**Problem requirements:**
An exact, complete copy of the lines below is the expected answer.
* * * *
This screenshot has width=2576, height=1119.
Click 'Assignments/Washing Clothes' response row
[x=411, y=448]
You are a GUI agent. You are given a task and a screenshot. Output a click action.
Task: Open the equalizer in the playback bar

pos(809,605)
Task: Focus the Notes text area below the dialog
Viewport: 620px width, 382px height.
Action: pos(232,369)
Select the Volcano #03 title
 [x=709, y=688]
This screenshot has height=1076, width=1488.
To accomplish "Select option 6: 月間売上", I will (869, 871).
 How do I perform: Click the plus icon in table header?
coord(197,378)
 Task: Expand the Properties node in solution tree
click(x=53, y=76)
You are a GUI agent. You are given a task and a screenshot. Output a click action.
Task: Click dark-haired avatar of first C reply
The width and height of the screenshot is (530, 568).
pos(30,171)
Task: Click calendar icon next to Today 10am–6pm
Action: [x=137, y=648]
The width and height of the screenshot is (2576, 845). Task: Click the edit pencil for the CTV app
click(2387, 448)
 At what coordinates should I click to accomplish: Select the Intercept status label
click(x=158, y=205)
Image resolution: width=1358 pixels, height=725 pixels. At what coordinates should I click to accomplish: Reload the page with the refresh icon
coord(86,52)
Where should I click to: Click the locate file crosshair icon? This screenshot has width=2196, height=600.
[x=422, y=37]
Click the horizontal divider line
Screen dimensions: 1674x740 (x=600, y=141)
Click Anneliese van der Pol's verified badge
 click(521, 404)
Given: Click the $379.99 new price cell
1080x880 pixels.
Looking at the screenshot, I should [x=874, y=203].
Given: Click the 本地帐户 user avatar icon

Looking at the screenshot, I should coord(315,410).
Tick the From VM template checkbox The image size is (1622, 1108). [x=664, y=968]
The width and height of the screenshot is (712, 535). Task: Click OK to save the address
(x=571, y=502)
* * * *
**Exercise output:**
This screenshot has width=2576, height=1119.
Click 'Assignments/Washing Clothes' response row
[x=411, y=448]
You are a GUI agent. You are given a task and a screenshot. Output a click action.
Task: Open the equalizer in the playback bar

pos(809,605)
Task: Focus the Notes text area below the dialog
Viewport: 620px width, 382px height.
Action: pos(232,369)
Select the Volcano #03 title
 [x=709, y=688]
This screenshot has height=1076, width=1488.
To accomplish "Select option 6: 月間売上", I will (869, 871).
 How do I perform: Click the plus icon in table header?
coord(197,378)
 Task: Expand the Properties node in solution tree
click(x=53, y=76)
You are a GUI agent. You are given a task and a screenshot. Output a click action.
Task: Click dark-haired avatar of first C reply
The width and height of the screenshot is (530, 568).
pos(30,171)
Task: Click calendar icon next to Today 10am–6pm
Action: [x=137, y=648]
The width and height of the screenshot is (2576, 845). Task: Click the edit pencil for the CTV app
click(2387, 448)
 At what coordinates should I click to accomplish: Select the Intercept status label
click(x=158, y=205)
Image resolution: width=1358 pixels, height=725 pixels. At what coordinates should I click to accomplish: Reload the page with the refresh icon
coord(86,52)
Where should I click to: Click the locate file crosshair icon? This screenshot has width=2196, height=600.
[x=422, y=37]
Click the horizontal divider line
Screen dimensions: 1674x740 (x=600, y=141)
Click Anneliese van der Pol's verified badge
 click(521, 404)
Given: Click the $379.99 new price cell
1080x880 pixels.
Looking at the screenshot, I should [x=874, y=203].
Given: Click the 本地帐户 user avatar icon

Looking at the screenshot, I should coord(315,410).
Tick the From VM template checkbox The image size is (1622, 1108). [x=664, y=968]
The width and height of the screenshot is (712, 535). Task: Click OK to save the address
(x=571, y=502)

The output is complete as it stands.